Ülkemi tanımakta zorlanıyorum

Bu ülke benim ülkem mi? diye zaman zaman kendime soruyorum.
Bu olanlar benim ülkem de mi yaşanıyor?
Dün haberlerde sörf yapıyorum hemen hepsinin flaş haberi ve o haberin manşeti “Ankara toz duman” şeklinde geçiyor.
“İlk defa polis bir askeri karargâhta arama yapıyor.” 
Bu duruma alışkın olmayan komutanlar kanunlar çerçevesinde de olsa bu aramaya tepki gösteriyorlar. Engel olmaya çalışıyorlar. Askeri savcılar gelinceye kadar bekletiyorlar. Hatta askeri savcı da gelse bazı yerleri göstermekten imtina ediyorlar.

Arkasından arama emrini veren hâkim geliyor. Verdiği talimatın arkasında duruyor, geri adım atmıyor. Ama ona da bazı odalar gösterilmiyor. Hâkim ne yapıyor, demokratik bir ülkenin özgür bir hâkimi gibi davranıyor. Giremediği odaları mühürlüyor ve “ben bu ülkenin bağımsız bir hâkimi olarak suç işlenmiş ihtimali olan bir yere giremiyorsam bu ülkede hiç kimse giremez” diyor.

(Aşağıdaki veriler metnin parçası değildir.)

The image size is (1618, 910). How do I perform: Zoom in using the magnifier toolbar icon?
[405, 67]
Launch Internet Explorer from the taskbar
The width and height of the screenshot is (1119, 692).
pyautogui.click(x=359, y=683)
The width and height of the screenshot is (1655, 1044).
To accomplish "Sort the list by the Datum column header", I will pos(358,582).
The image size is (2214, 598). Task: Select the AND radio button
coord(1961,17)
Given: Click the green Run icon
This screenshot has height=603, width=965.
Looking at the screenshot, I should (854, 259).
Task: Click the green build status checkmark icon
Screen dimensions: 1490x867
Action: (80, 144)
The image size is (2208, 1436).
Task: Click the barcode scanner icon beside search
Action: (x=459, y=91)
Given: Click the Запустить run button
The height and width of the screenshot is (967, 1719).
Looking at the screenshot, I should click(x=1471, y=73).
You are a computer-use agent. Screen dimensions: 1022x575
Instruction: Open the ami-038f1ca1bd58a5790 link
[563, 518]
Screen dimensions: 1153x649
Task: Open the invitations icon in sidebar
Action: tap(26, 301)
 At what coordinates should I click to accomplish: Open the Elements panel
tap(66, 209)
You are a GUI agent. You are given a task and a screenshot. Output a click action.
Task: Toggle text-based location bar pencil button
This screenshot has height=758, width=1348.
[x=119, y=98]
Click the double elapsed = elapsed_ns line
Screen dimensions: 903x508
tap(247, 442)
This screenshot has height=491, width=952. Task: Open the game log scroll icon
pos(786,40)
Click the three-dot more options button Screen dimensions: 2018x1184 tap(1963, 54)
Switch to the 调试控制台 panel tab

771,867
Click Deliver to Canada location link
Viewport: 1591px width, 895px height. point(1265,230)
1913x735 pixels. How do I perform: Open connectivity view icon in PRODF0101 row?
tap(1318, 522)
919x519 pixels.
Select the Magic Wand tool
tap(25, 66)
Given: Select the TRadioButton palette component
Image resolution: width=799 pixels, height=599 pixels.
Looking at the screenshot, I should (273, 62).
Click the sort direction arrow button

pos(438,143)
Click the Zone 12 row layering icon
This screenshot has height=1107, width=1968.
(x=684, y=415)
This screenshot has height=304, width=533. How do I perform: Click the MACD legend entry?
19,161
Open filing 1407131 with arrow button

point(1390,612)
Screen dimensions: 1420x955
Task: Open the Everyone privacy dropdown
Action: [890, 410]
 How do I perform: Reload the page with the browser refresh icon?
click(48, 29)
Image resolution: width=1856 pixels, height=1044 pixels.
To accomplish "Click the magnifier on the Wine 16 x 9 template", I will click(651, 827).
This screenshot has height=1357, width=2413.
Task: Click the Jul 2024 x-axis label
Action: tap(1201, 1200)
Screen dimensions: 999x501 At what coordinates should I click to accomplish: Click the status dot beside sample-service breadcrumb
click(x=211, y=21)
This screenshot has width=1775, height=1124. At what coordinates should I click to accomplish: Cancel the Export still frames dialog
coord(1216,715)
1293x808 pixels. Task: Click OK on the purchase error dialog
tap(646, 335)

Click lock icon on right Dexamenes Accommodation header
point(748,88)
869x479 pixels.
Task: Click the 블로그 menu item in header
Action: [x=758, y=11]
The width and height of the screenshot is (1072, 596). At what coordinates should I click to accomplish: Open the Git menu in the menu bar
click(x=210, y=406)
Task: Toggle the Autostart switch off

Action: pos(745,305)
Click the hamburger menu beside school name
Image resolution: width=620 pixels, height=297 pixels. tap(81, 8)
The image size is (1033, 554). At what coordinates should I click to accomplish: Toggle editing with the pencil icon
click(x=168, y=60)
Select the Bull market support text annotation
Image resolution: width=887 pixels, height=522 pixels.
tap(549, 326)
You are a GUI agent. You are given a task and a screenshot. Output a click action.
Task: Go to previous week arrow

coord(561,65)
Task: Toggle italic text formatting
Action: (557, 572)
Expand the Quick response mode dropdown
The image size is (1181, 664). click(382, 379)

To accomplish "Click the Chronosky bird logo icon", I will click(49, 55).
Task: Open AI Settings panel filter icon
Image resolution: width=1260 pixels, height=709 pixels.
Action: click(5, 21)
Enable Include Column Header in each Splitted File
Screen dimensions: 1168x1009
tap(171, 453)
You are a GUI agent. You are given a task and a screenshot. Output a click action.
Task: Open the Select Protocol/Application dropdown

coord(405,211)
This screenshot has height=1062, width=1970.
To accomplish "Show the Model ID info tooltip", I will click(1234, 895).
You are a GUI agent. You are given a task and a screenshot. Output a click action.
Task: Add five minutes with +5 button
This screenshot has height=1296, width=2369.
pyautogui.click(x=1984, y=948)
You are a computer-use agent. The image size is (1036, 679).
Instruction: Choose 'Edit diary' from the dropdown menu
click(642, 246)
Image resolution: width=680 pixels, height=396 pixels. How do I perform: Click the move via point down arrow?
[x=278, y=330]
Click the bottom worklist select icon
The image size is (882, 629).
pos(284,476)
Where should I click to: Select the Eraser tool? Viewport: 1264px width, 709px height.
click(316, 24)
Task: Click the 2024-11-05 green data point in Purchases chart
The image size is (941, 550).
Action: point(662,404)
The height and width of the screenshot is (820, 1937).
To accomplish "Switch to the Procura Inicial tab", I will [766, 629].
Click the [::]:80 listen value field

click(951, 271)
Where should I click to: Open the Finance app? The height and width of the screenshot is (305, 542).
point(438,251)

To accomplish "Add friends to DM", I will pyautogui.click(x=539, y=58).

Amaç; suç delilleri karartılmasın, varsa bir iki evrak kaybolmasın ve adalet yerini bulsun.
Son iki yıldır bu ve buna benzer ilkleri sıkça yaşamaya başladık.
“İlk defa bir komutan sorguya çekildi” veya “ilk defa bir emekli general mahkemelik oldu” gibi…

Bu kabil gelişmeler insanı bihuş ediyor, çok da mutlu oluyorum… Askerlerin bu şekilde muamele görmesine değil, onların ceza almalarına asla gönlüm razı olmaz, keşke bu suçları işlemeseler de bu olaylar cereyan etmese, halkın nazarında haklı itibarları zedelenmese…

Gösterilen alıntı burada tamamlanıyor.